Natalie Mahowald studies effects of aerosols
Remediating long-term effects of fossil fuel combustion and other human-driven processes filling the atmosphere with invisible particles will be even costlier than previously thought, a Cornell earth scientist is claiming in a new study.
Natalie Mahowald, associate professor of earth and atmospheric sciences, reports in the journal Science, Nov. 11, that man-made aerosols affect climate through long-term effects on biogeochemical processes, largely due to changes in the atmospheric concentration of carbon dioxide. The result is that policies for reaching lower carbon targets will require extra effort, due to the hidden effects of aerosols.
"The aerosol indirect effect on biogeochemistry that people have been ignoring is actually the same order of magnitude as both the [better-known] aerosol direct and indirect effects, so it can be quite important," she said.
An aerosol is a solid or liquid suspended in the atmosphere -- for example, air pollution haze on a clear day. A large contributor to man-made aerosols is the burning of fossil fuels.
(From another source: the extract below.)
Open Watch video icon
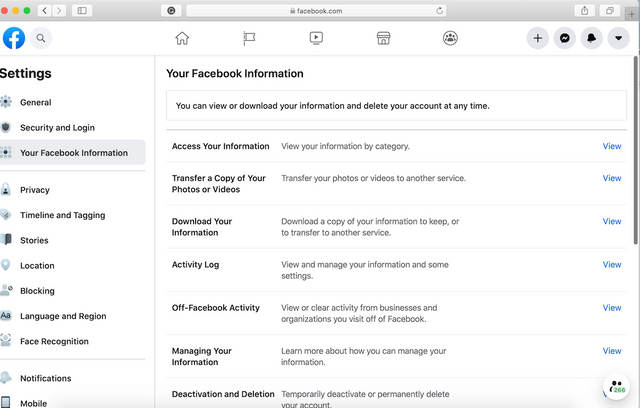Image resolution: width=640 pixels, height=408 pixels. coord(316,38)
Typically, aerosols have a cooling effect on the planet, due to the way they reflect incoming solar radiation.
Aerosols also have a well-known effect on clouds -- their size, shape and precipitation, which in turns affects the planet's surface radiation and how it is absorbed and readmitted.
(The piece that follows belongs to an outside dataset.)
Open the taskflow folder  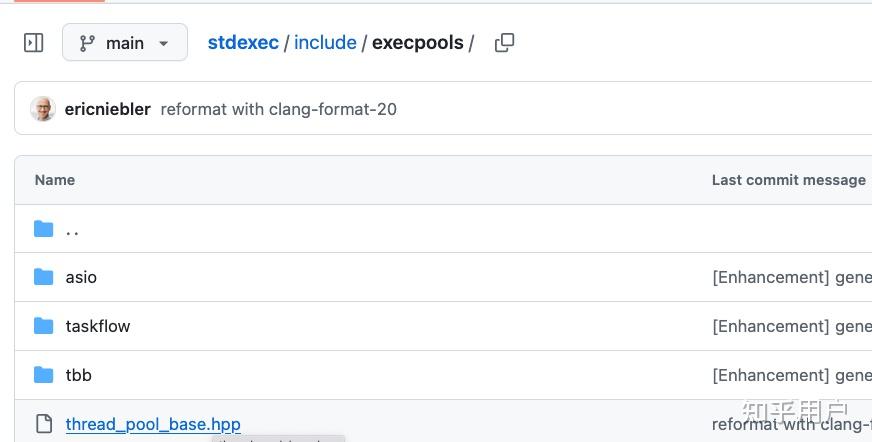[98, 326]
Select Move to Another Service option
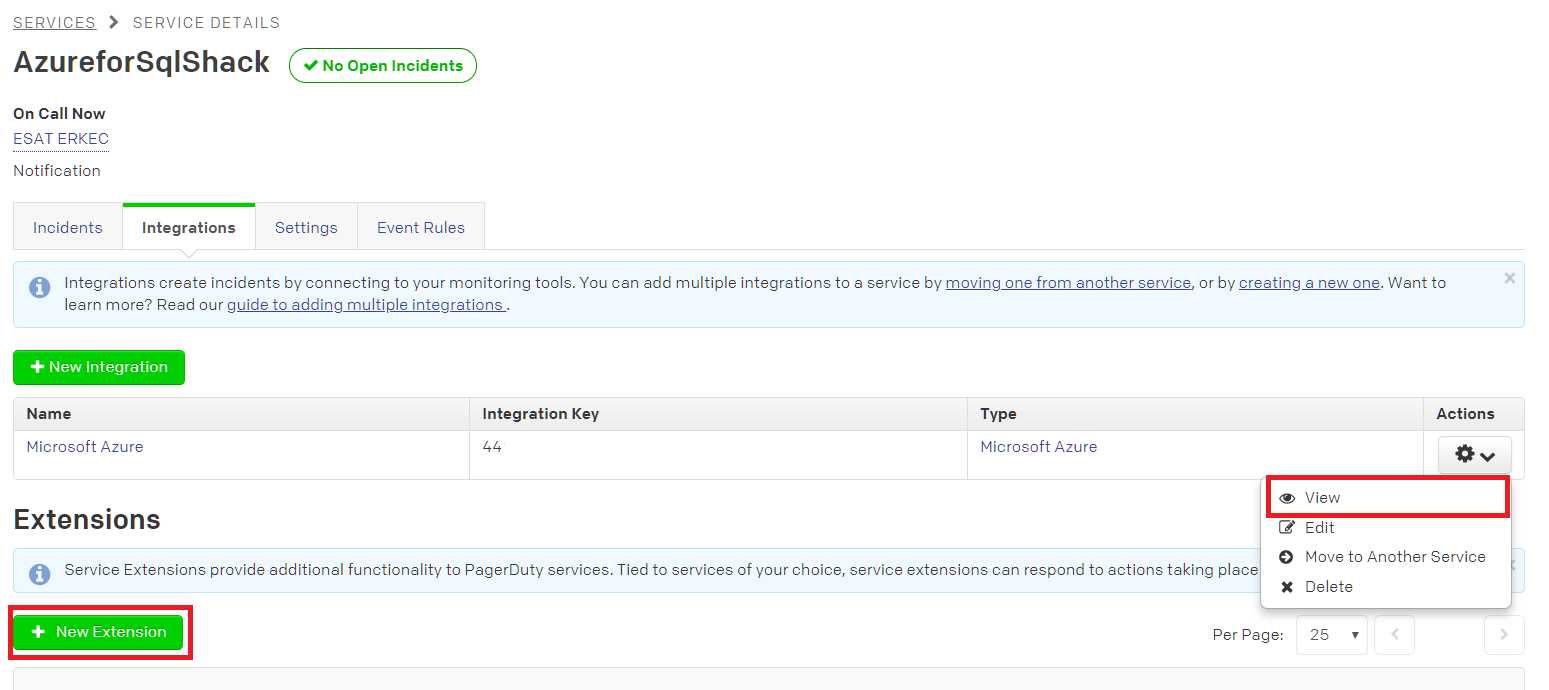Image resolution: width=1549 pixels, height=690 pixels. [1394, 556]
Mahowald draws attention to a lesser known further impact of aerosols on a longer time scale: on land and ocean biogeochemical cycles. Aerosols from the burning of fossil fuels and other human activities can add nutrients or pollutants to ecosystems, which appears to have enhanced carbon dioxide uptake in the land and oceans.
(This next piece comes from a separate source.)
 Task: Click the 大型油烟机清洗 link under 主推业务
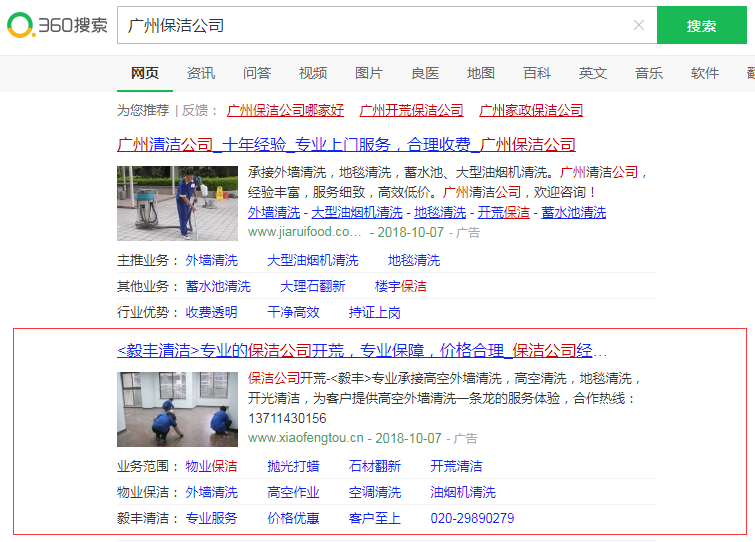312,260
In addition, aerosols have resulted in a cooler climate, which also can enhance carbon dioxide uptake by natural systems. Overall these changes in biogeochemical cycling result in a net uptake of carbon dioxide from aerosols, equivalent to a -0.5 +/- 0.4 W/m2 radiative forcing, similar in magnitude to the direct radiative effect and indirect aerosol-cloud impact.
While aerosols do have a known cooling effect, Mahowald says, it is important to recognize their long-term effects in terms of cleanup efforts. According to her study, aerosol remediation efforts to improve public health over the next 100 years will result in less carbon dioxide being taken up by the land and ocean, and will have a net warming effect.
The result will be the need for a more aggressive emissions-control effort to make up the difference. In fact, she argues that in the last 150 years, the increase in atmospheric carbon dioxide would have been as much as 150 parts per million, instead of the observed 100 parts per million, were it not for the direct and indirect effects of aerosols on biogeochemical cycles.
The study was supported by the National Science Foundation, NASA and the Atkinson Center for a Sustainable Future at Cornell.